Your objective: Every line from the one holding "Task: Select the" through the last line of the records must be retyped exactly, and no other line or picture may appear in the copy.

Entries supplied:
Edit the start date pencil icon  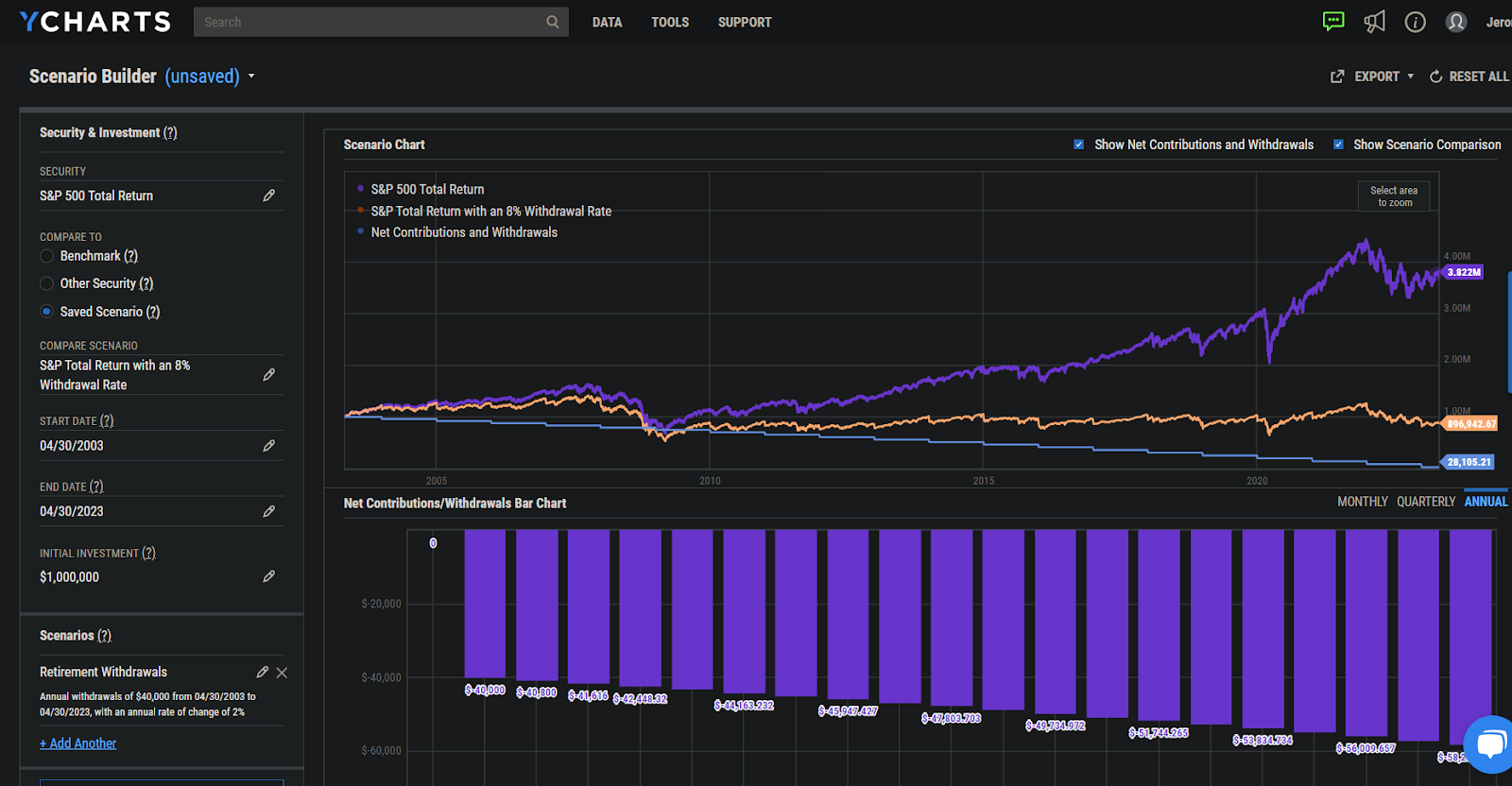coord(268,446)
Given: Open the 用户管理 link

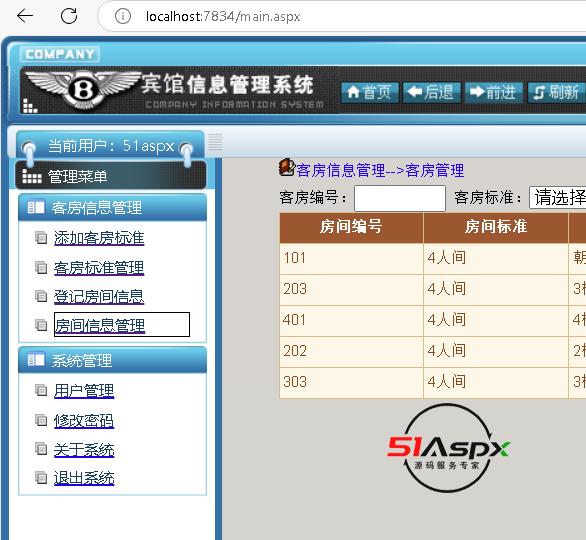Looking at the screenshot, I should (84, 391).
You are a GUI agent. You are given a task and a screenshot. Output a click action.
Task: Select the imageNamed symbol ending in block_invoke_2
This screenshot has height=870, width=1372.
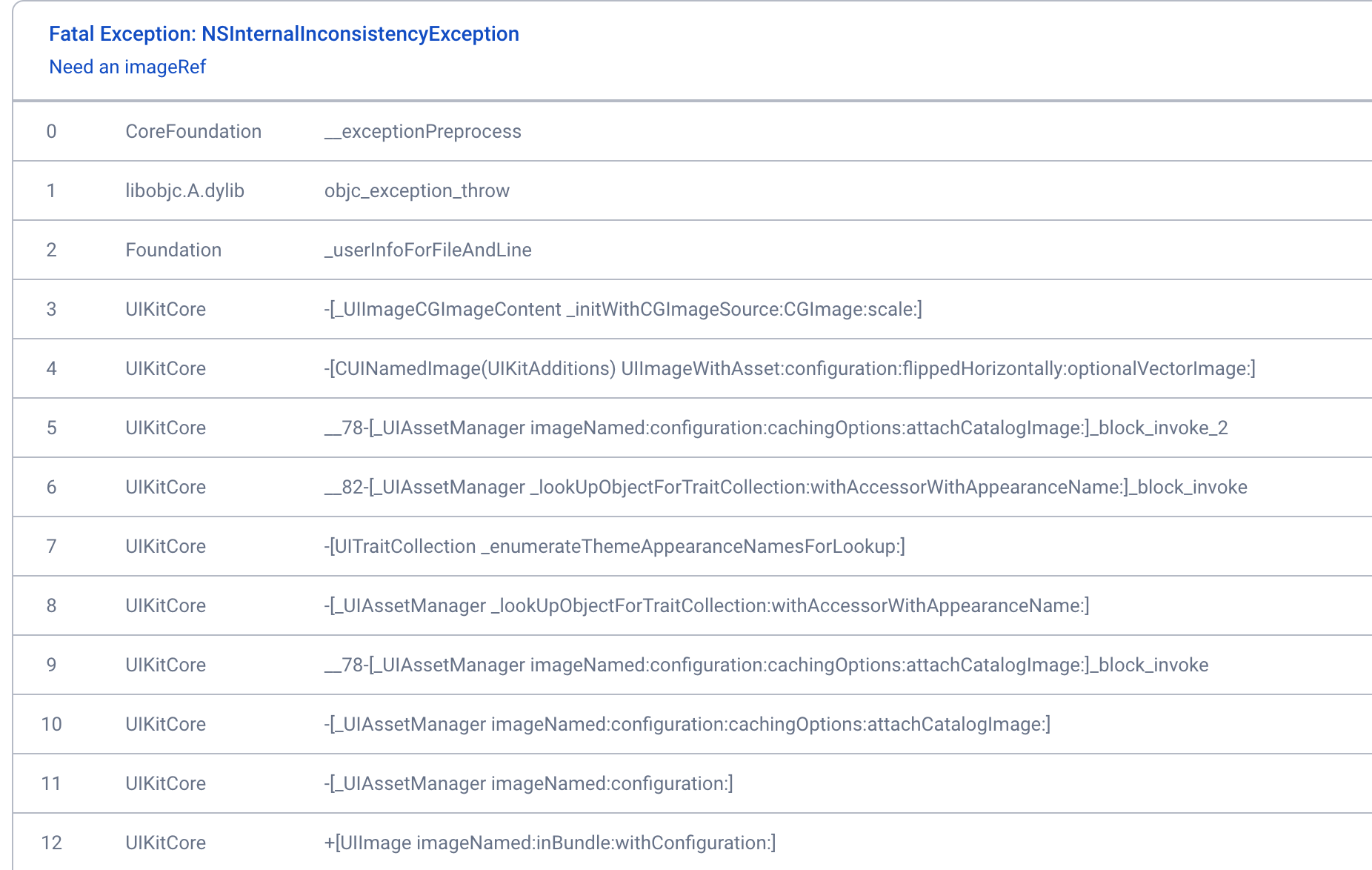coord(776,428)
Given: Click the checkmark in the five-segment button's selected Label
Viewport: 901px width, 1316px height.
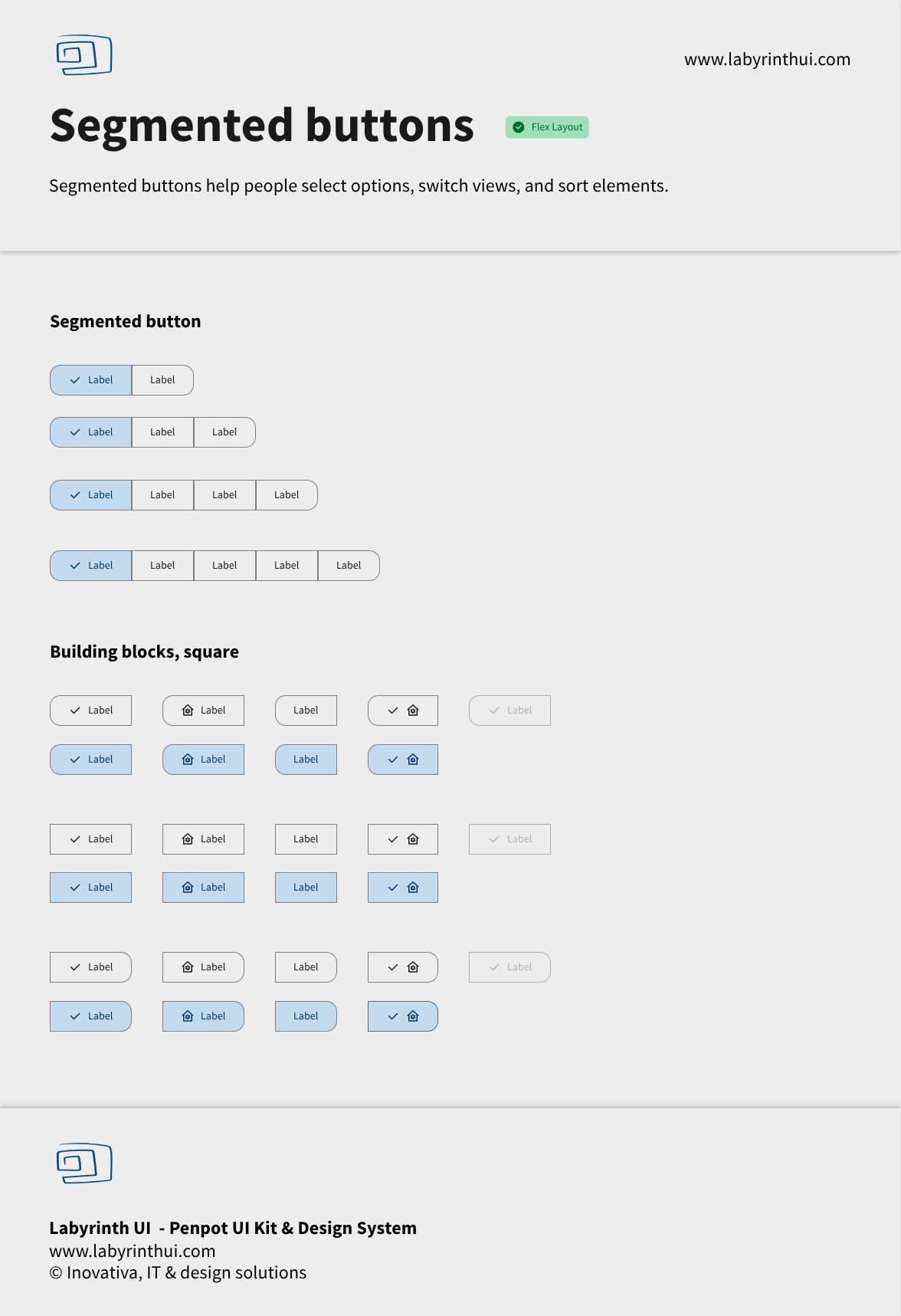Looking at the screenshot, I should [x=75, y=566].
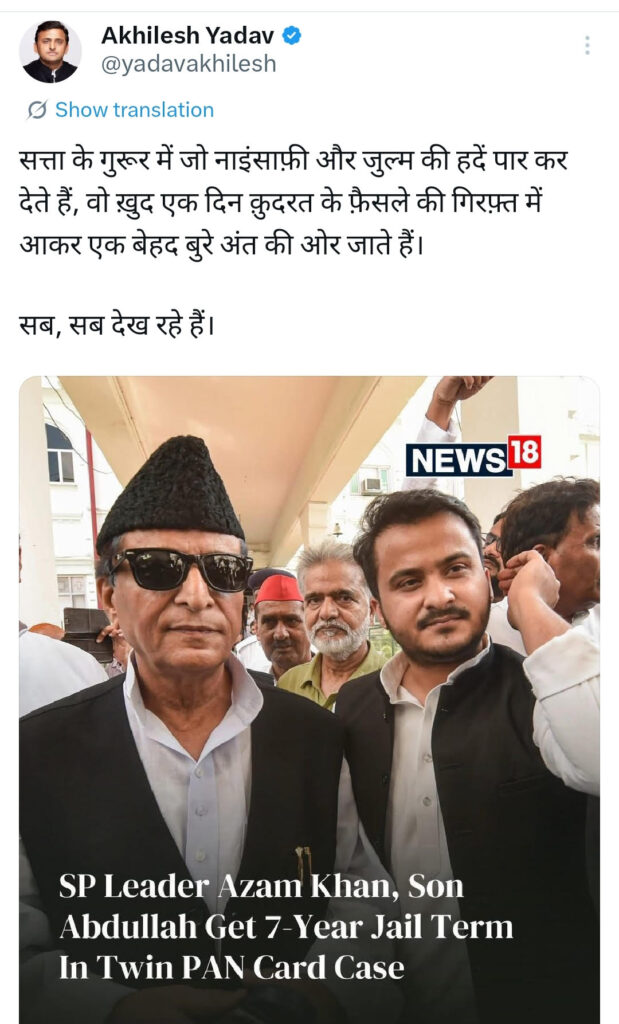Click the translation icon beside Show translation
619x1024 pixels.
coord(37,110)
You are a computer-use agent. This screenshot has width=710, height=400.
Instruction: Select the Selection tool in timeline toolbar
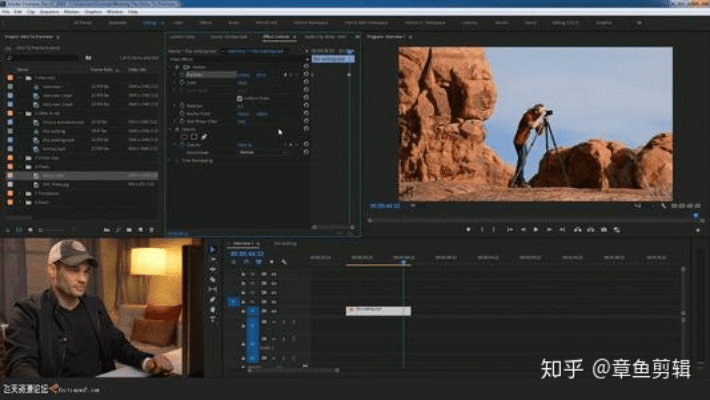pyautogui.click(x=212, y=251)
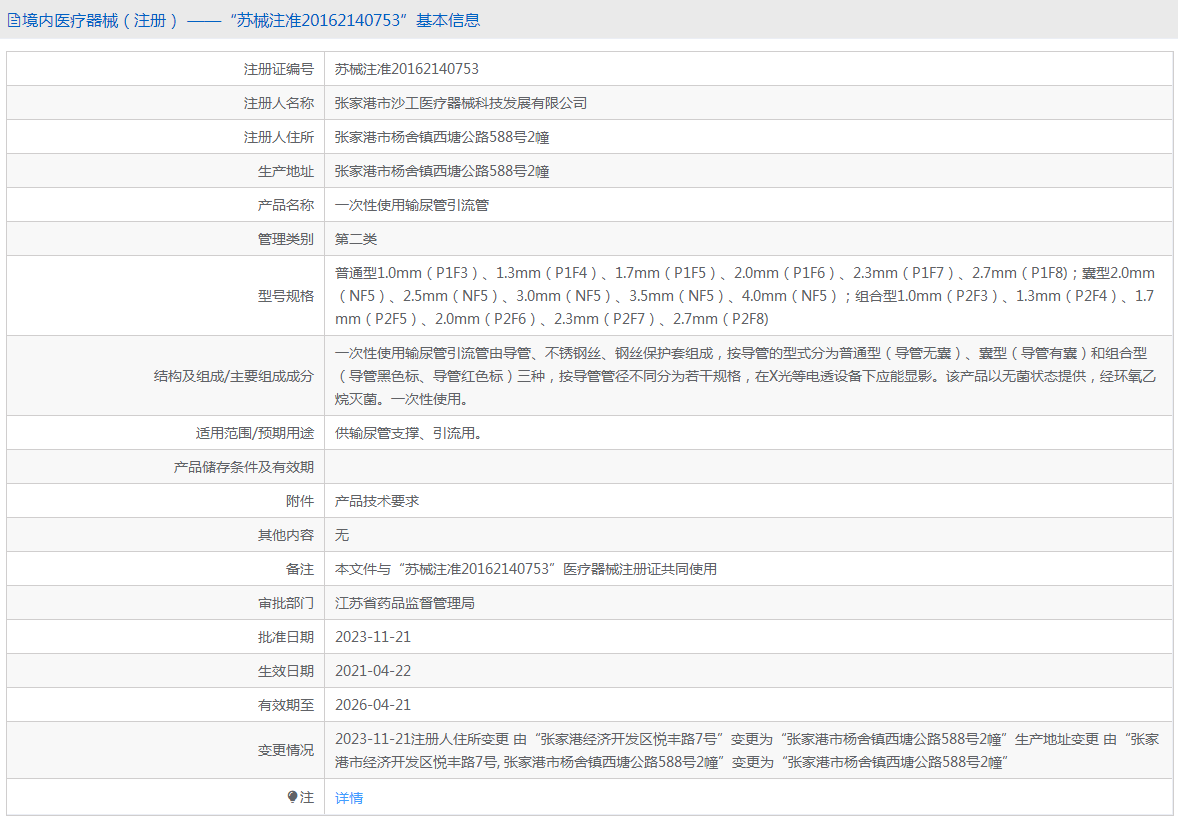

Answer to this exercise:
Task: Select the imageNamed symbol ending in block_invoke_2
This screenshot has height=870, width=1372.
coord(776,428)
Given: Click the checkmark in the five-segment button's selected Label
Viewport: 901px width, 1316px height.
Looking at the screenshot, I should [x=75, y=566].
Click the translation icon beside Show translation
619x1024 pixels.
coord(37,110)
You are a computer-use agent. This screenshot has width=710, height=400.
Instruction: Select the Selection tool in timeline toolbar
pyautogui.click(x=212, y=251)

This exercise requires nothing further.